The Gun, the Ship and the Pen begins its journey, not where one might expect – in the America of the founding fathers or in revolutionary France – but in Corsica in 1755 where a former soldier, Pasquale Paoli, drew up a 10-page constitution for the island. Such military men crop up throughout the book as unlikely draftsmen of political order. In a series of vivid portraits we come across Toussaint Louverture in Haiti, Napoleon Bonaparte in France and Simón Bolívar in South America. This preponderance of the soldier-legislator provides Colley with one of her main themes: the combination of sword and pen – might and right – in the making of constitutions.

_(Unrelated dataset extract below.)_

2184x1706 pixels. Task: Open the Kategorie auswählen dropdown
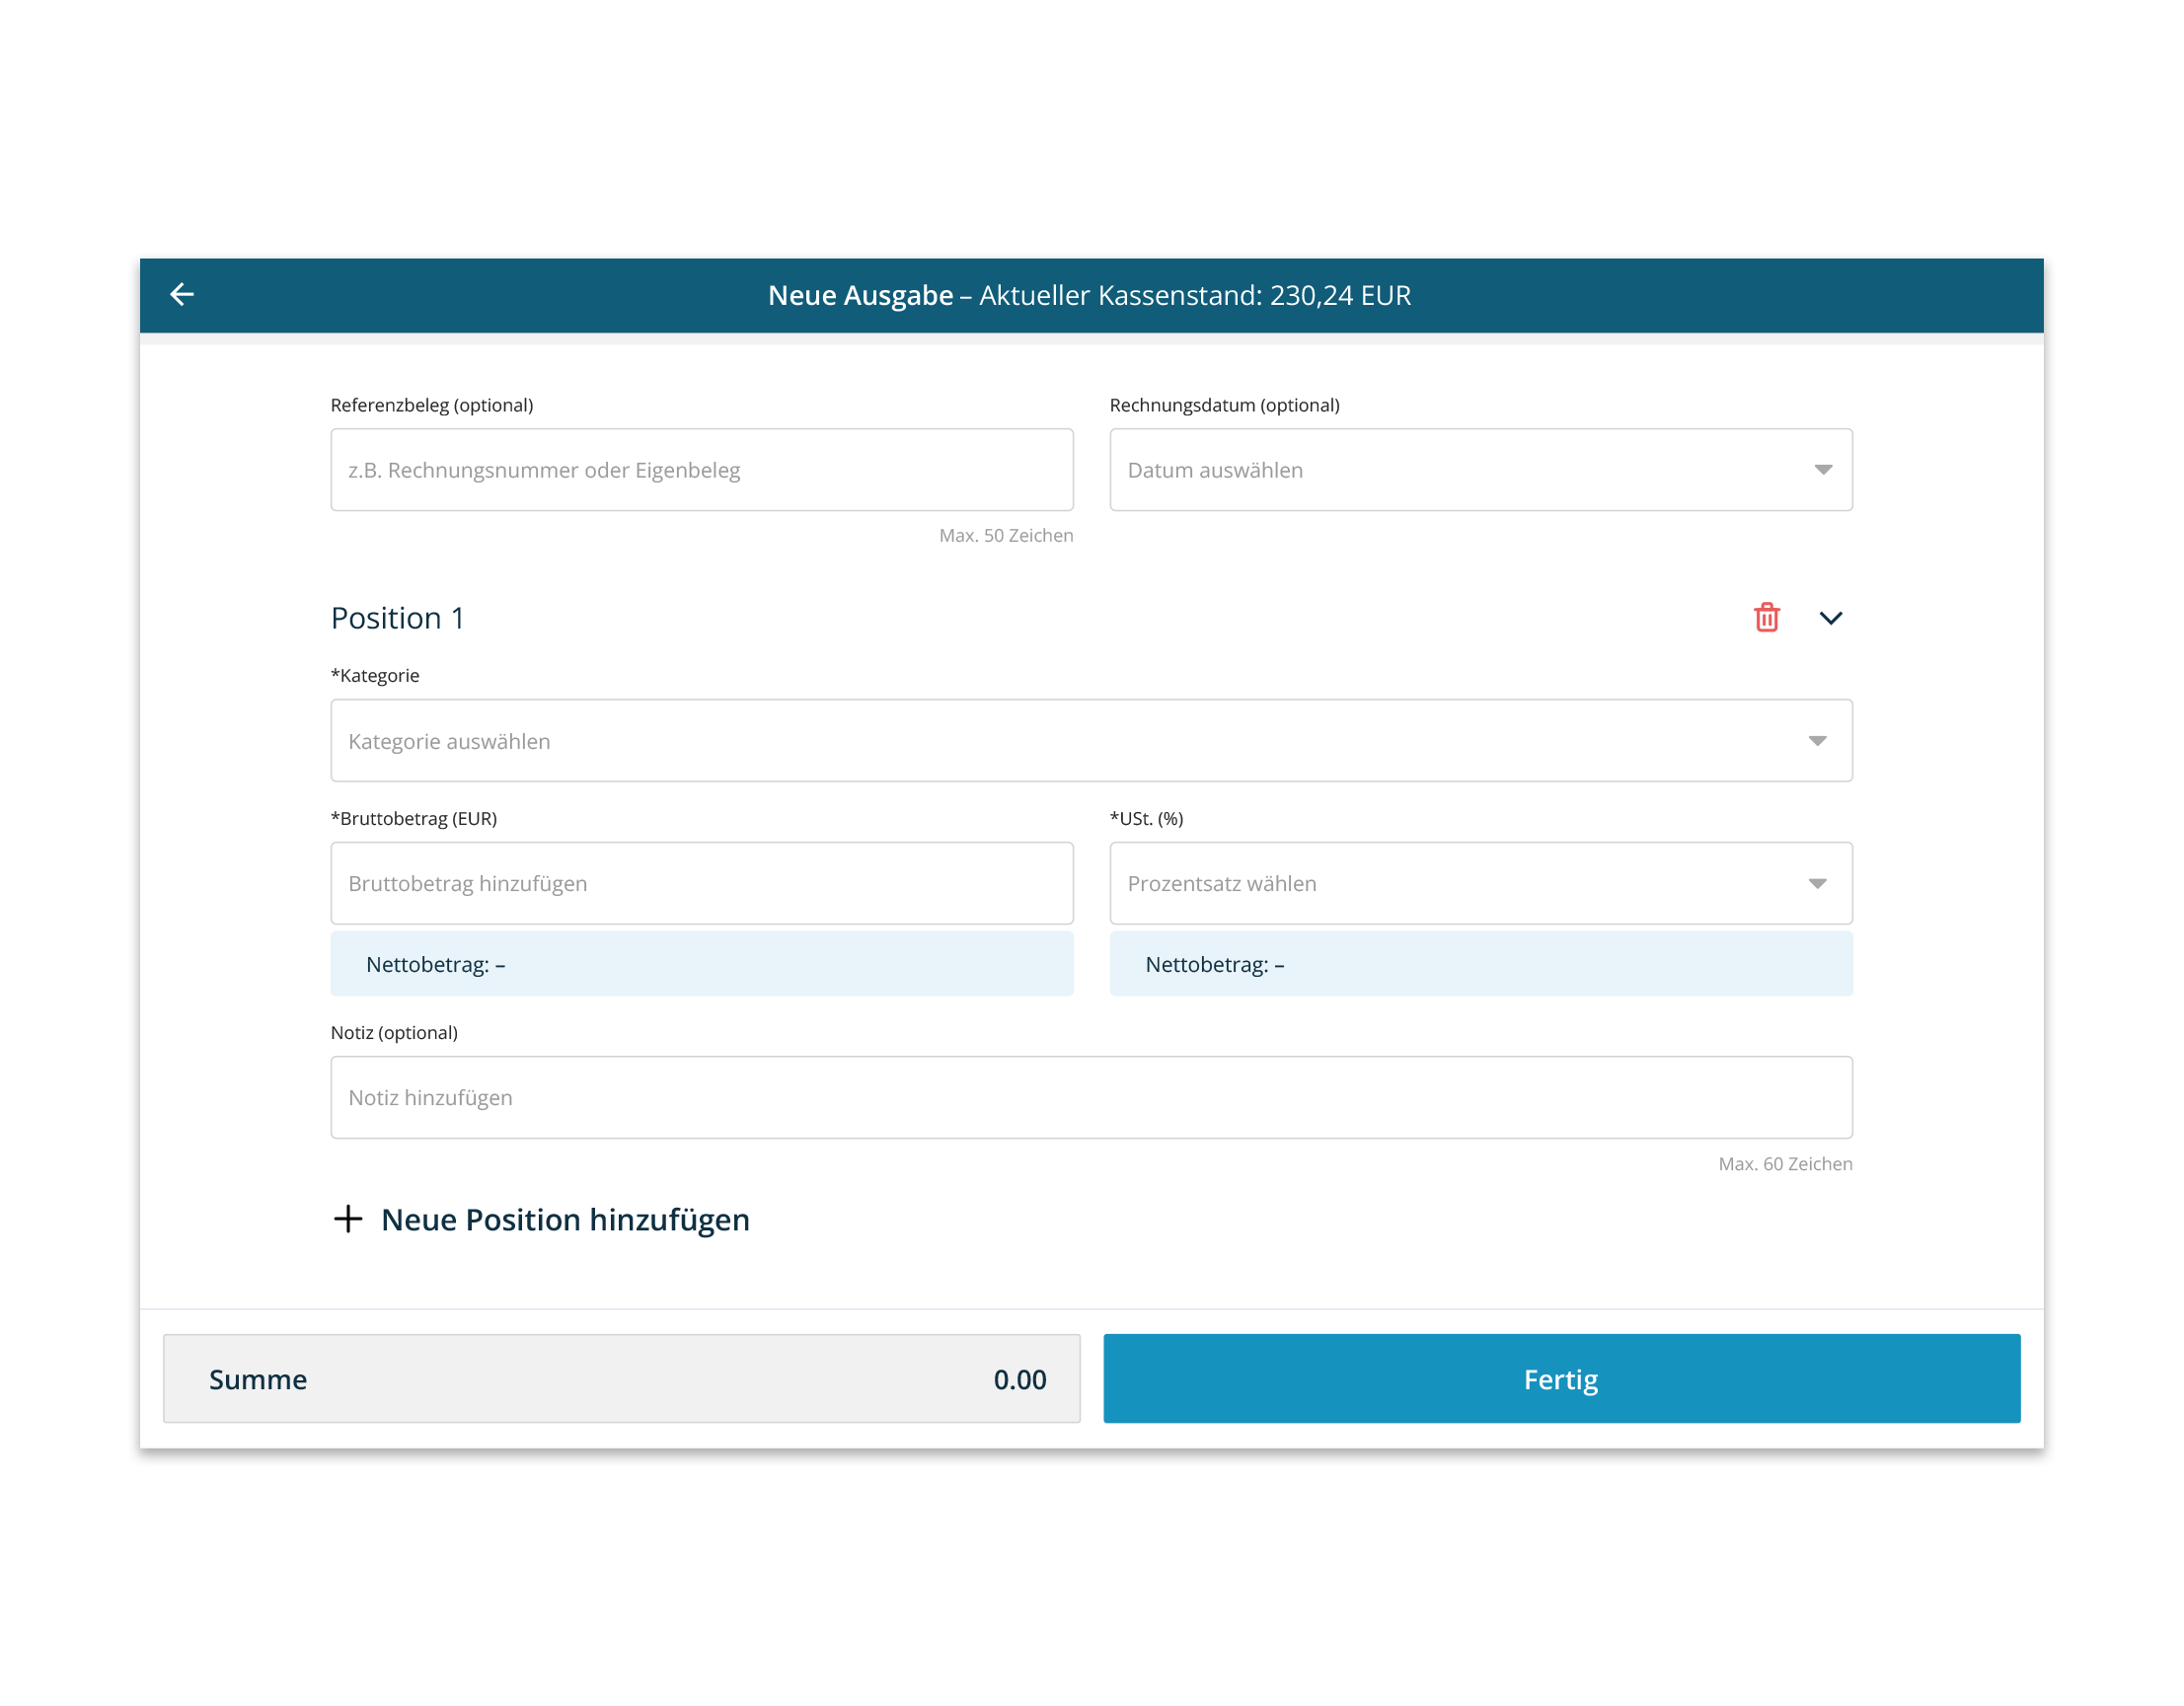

An array of statistical and descriptive evidence demonstrates how so many constitutions that built the modern world were forged during two eras of intense warfare at sea and on land. These were the Seven Years’ War of 1756-63 and its aftermath, and the wars of the great powers in the long 1860s (the American civil war, the wars of unification in Italy and Germany, and the European and American incursions into China and Japan).